## DATA UNDER STUDY:
┌──

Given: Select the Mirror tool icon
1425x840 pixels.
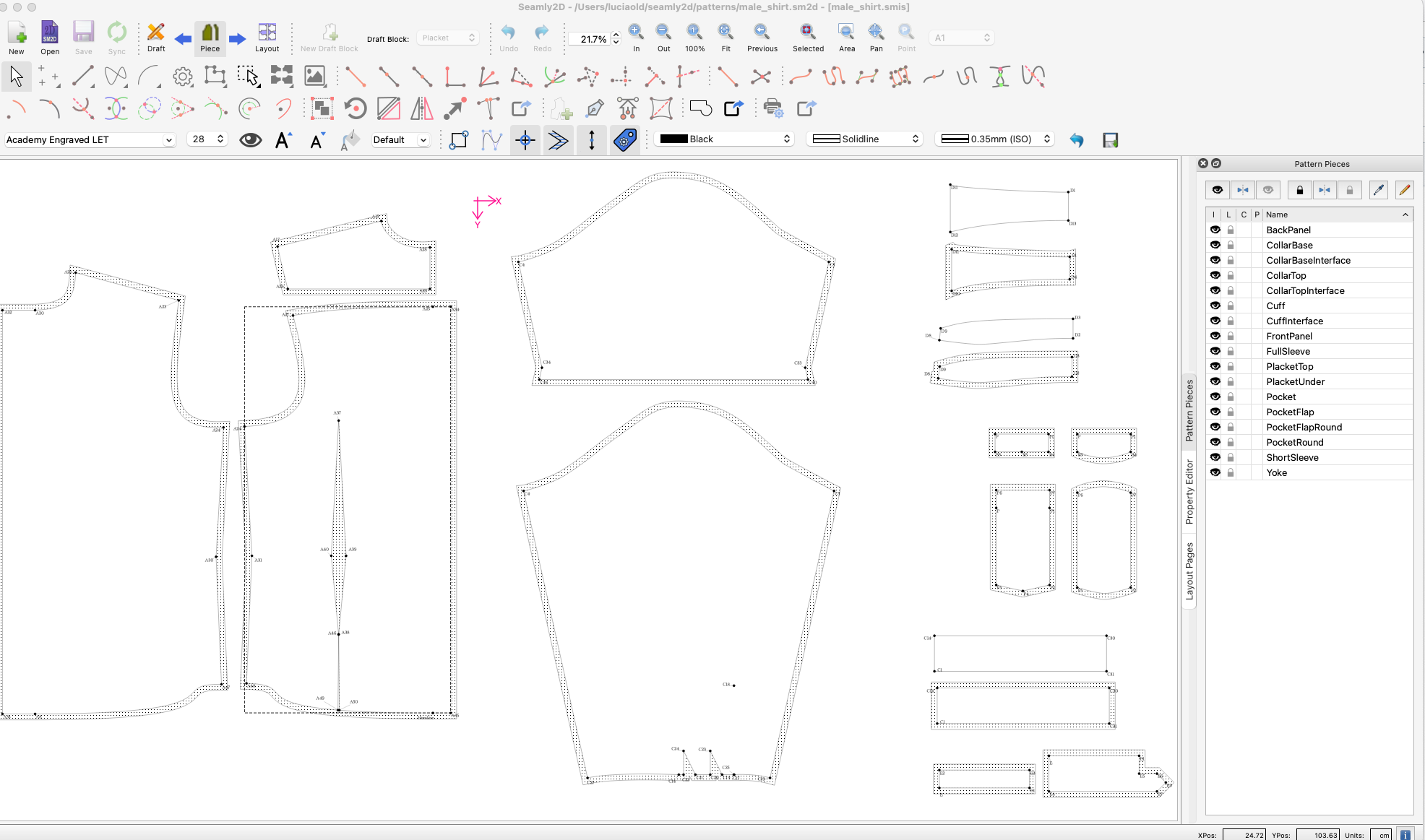Looking at the screenshot, I should click(422, 109).
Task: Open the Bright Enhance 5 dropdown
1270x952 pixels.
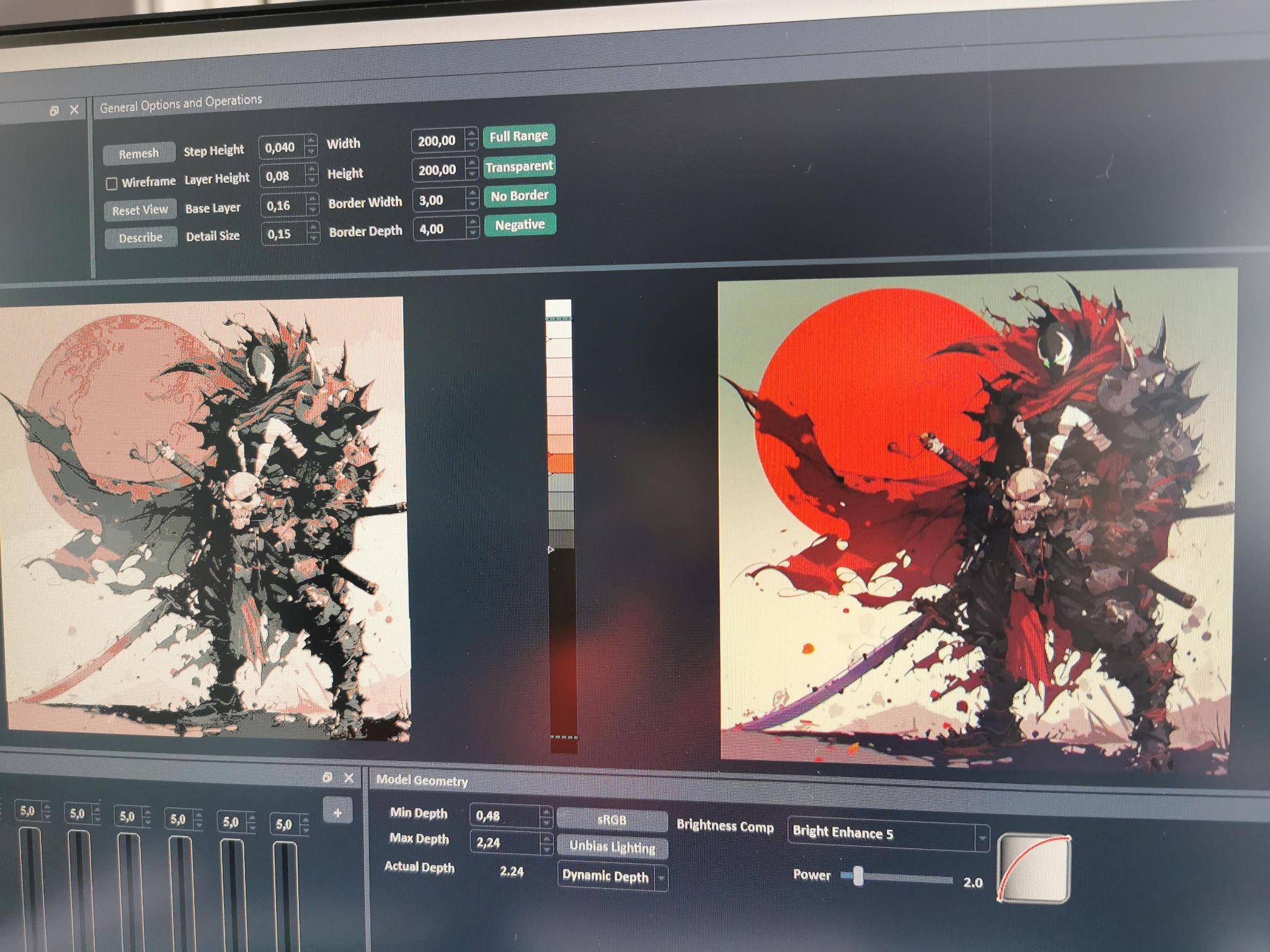Action: [x=982, y=838]
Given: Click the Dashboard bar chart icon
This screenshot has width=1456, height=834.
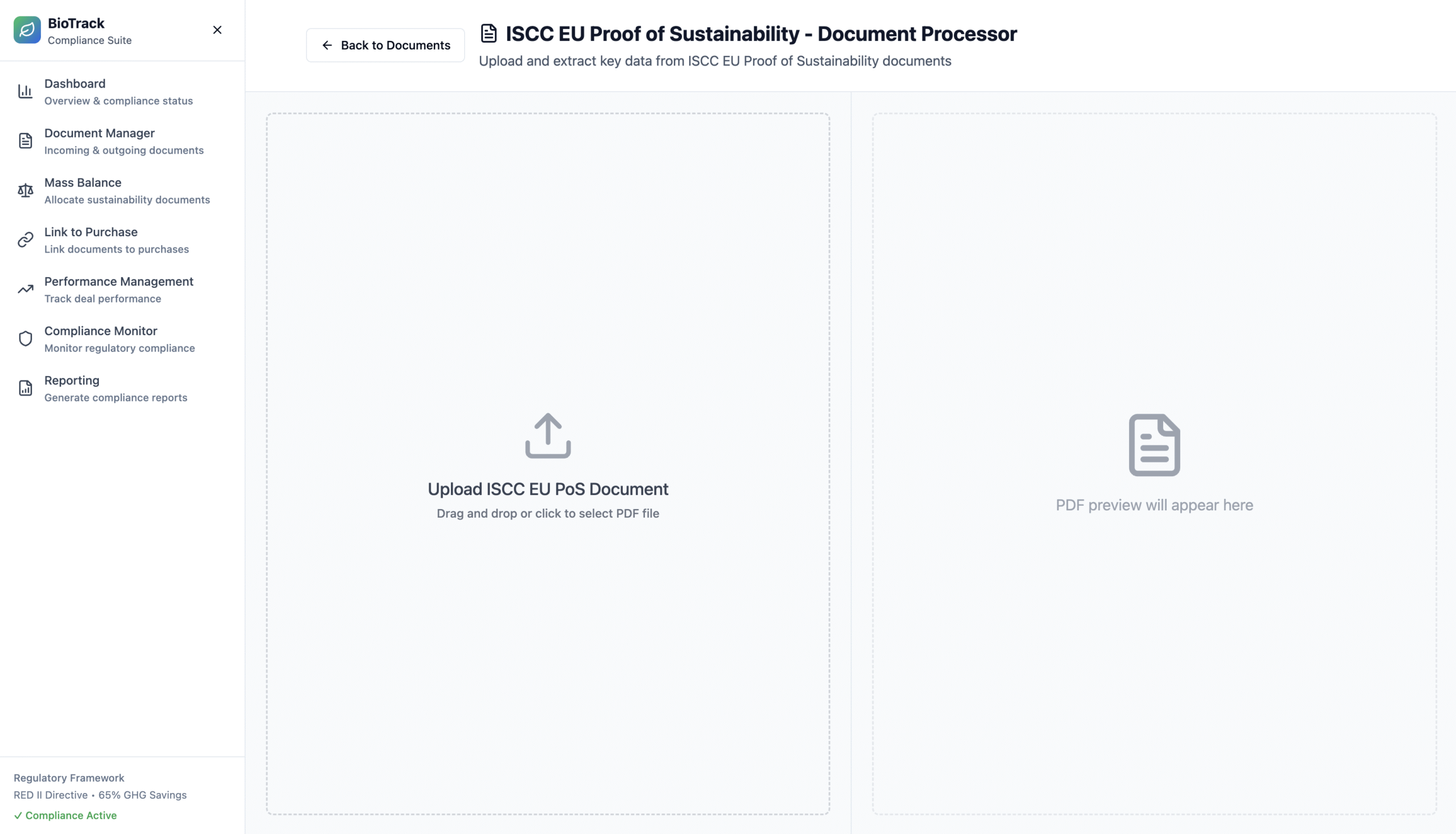Looking at the screenshot, I should pos(25,92).
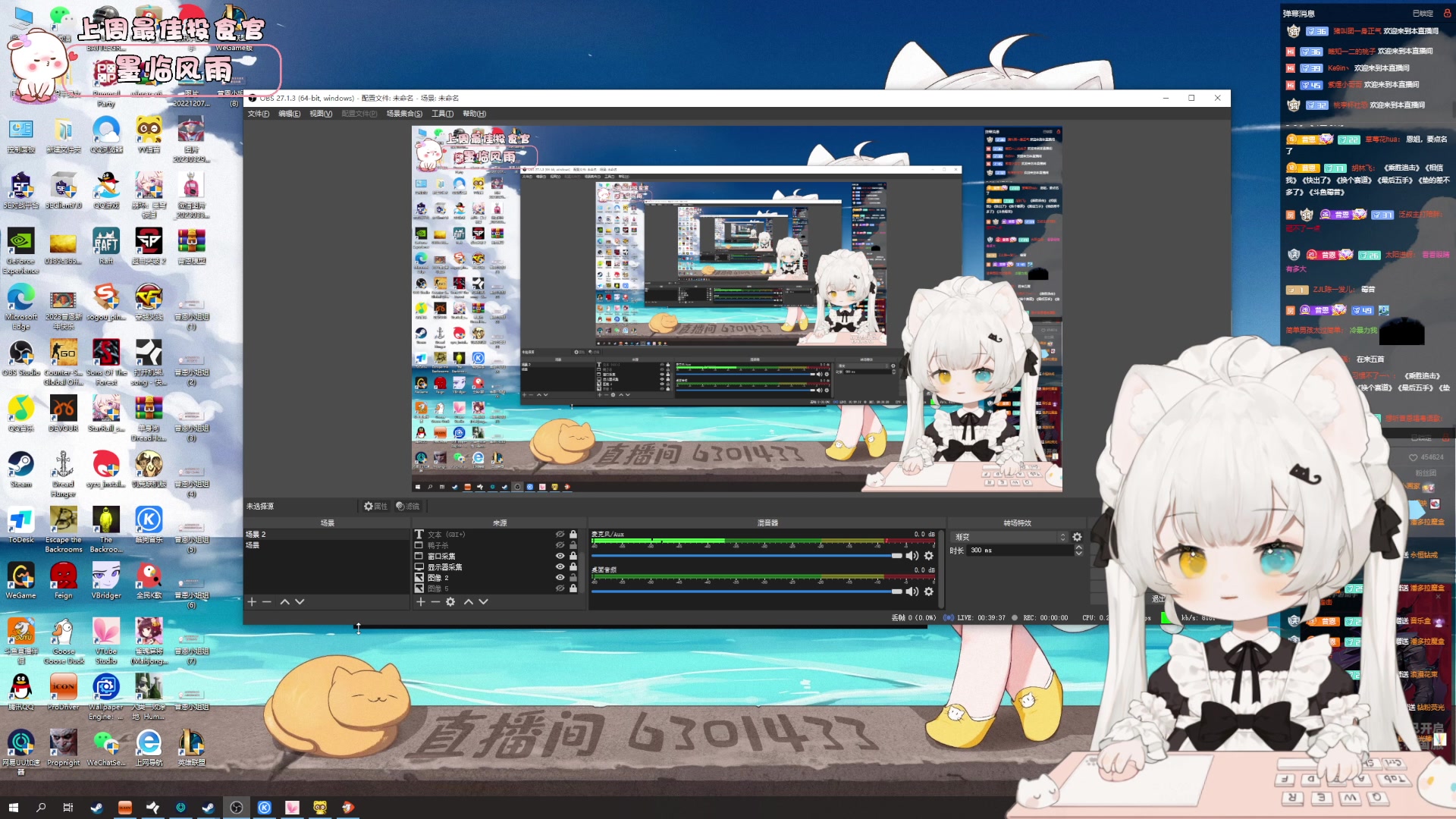Remove the selected scene with minus icon

(267, 601)
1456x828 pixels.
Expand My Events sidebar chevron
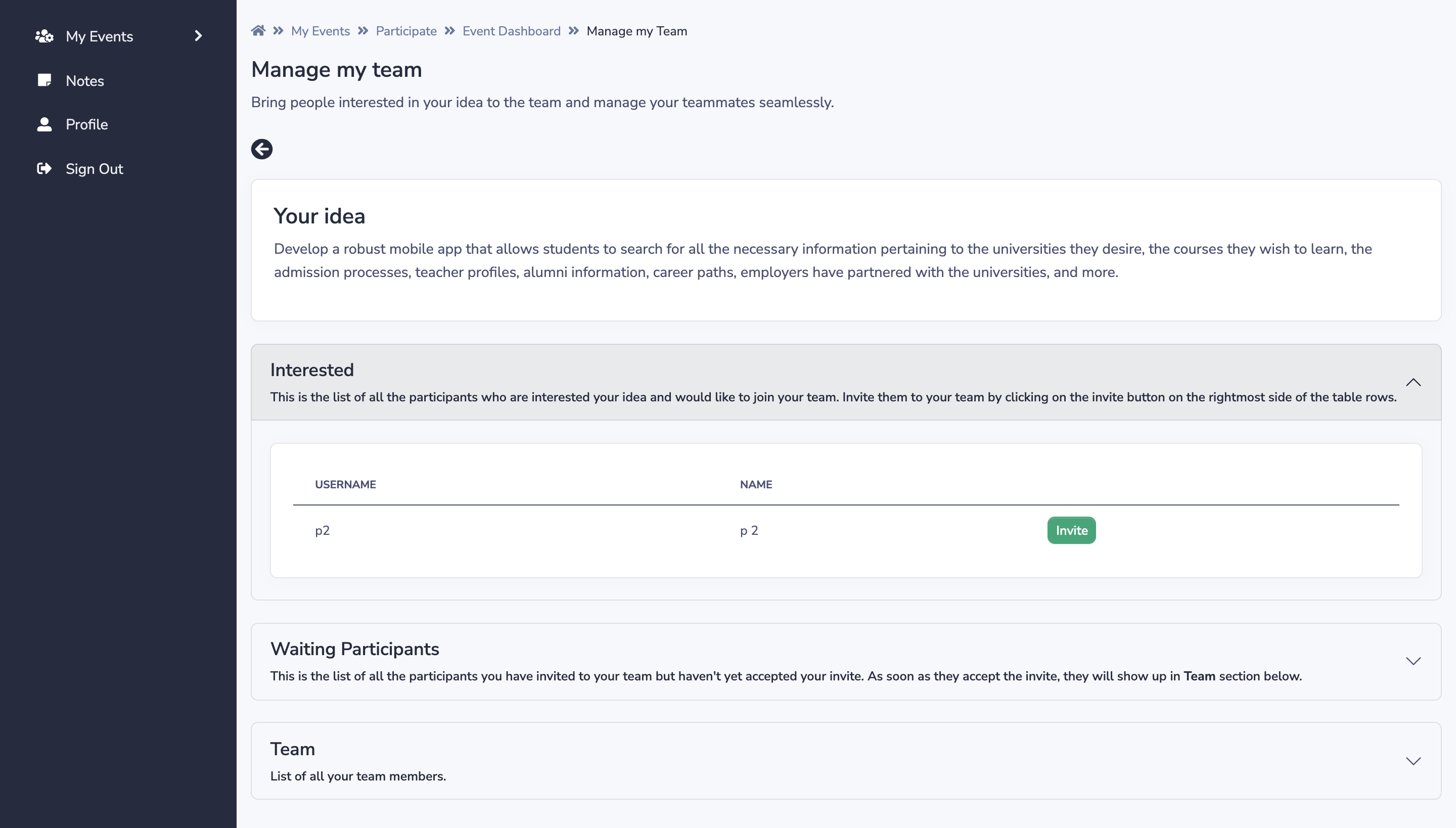coord(198,36)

└──

## GOAL OF THE EXERCISE:
Scan the records above for the string "Given", and copy every line where it turns up.

## EXERCISE SOLUTION:
Given: Select the Mirror tool icon
Given: Click the Dashboard bar chart icon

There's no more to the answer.